**Prompt:** Give all of the data again exactly as written, omitting every image.

**Material for the task:**
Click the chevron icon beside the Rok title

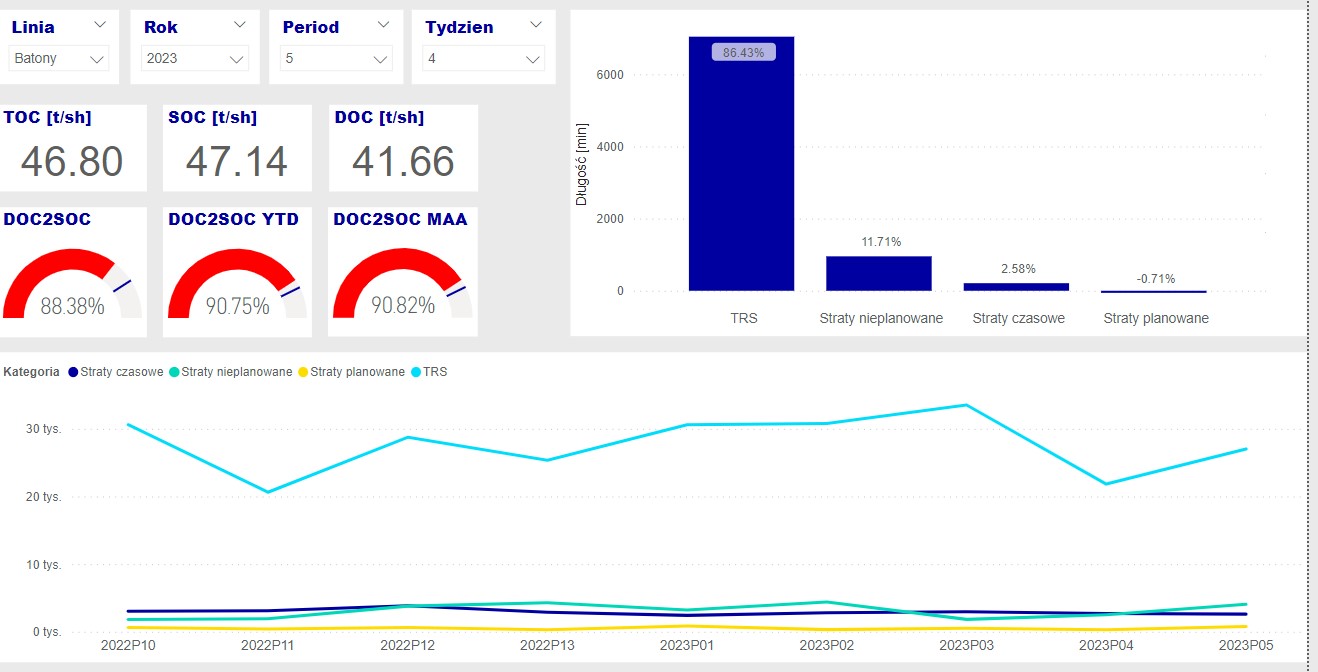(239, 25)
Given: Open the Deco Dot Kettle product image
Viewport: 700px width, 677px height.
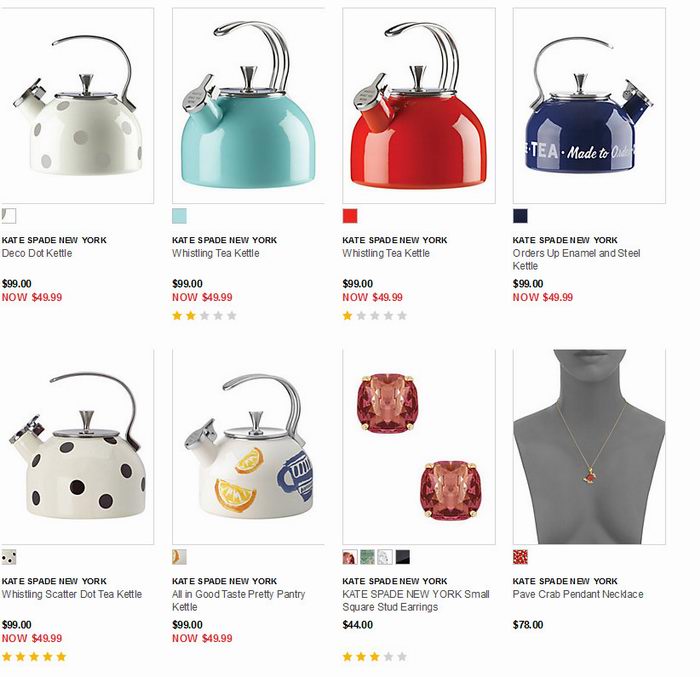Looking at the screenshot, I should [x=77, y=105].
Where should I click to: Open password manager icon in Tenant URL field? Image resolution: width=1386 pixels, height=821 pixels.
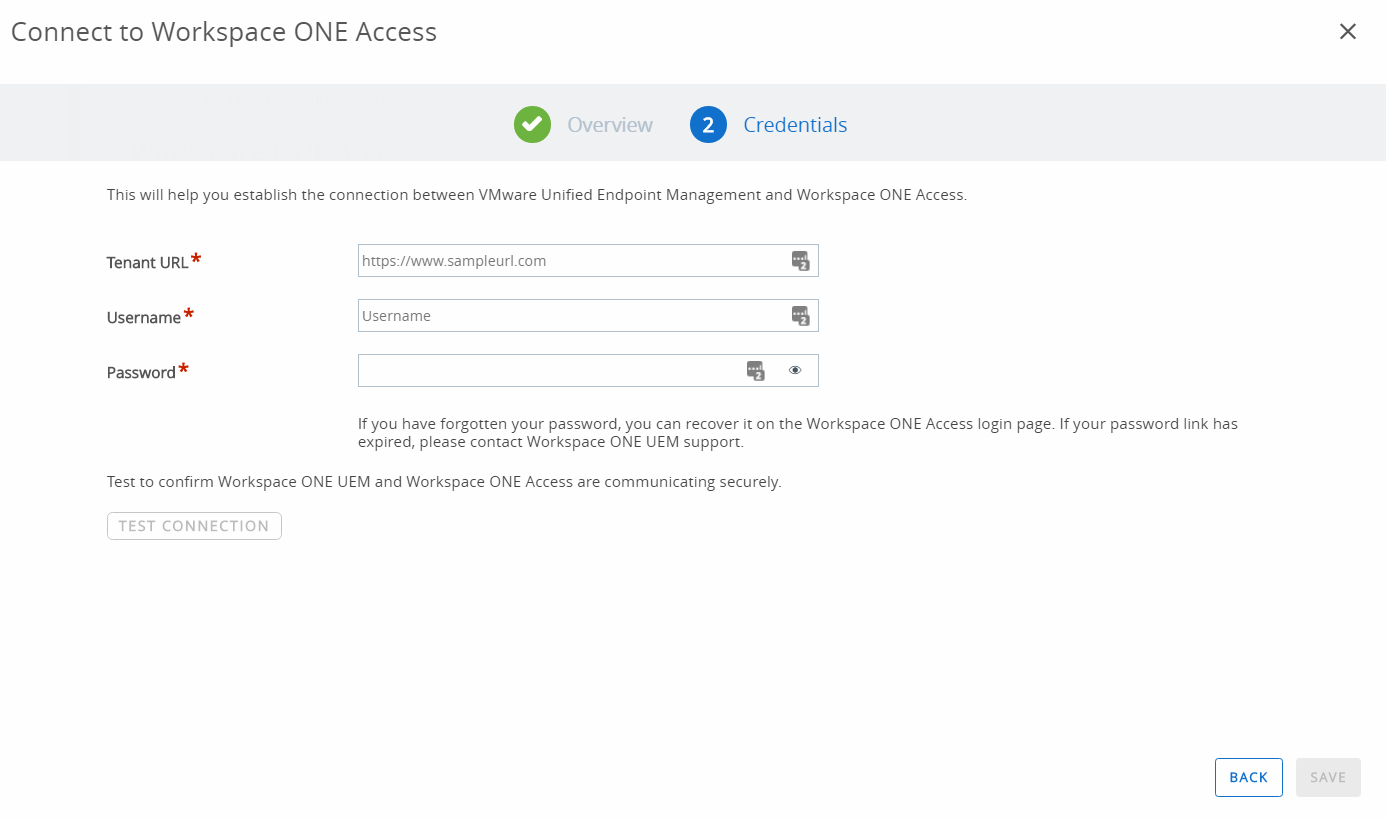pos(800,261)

**Solution to this exercise:**
Click the chevron icon beside the Rok title

(239, 25)
Given: Open the Deco Dot Kettle product image
Viewport: 700px width, 677px height.
Looking at the screenshot, I should [x=77, y=105].
Where should I click to: Open password manager icon in Tenant URL field? Image resolution: width=1386 pixels, height=821 pixels.
pos(800,261)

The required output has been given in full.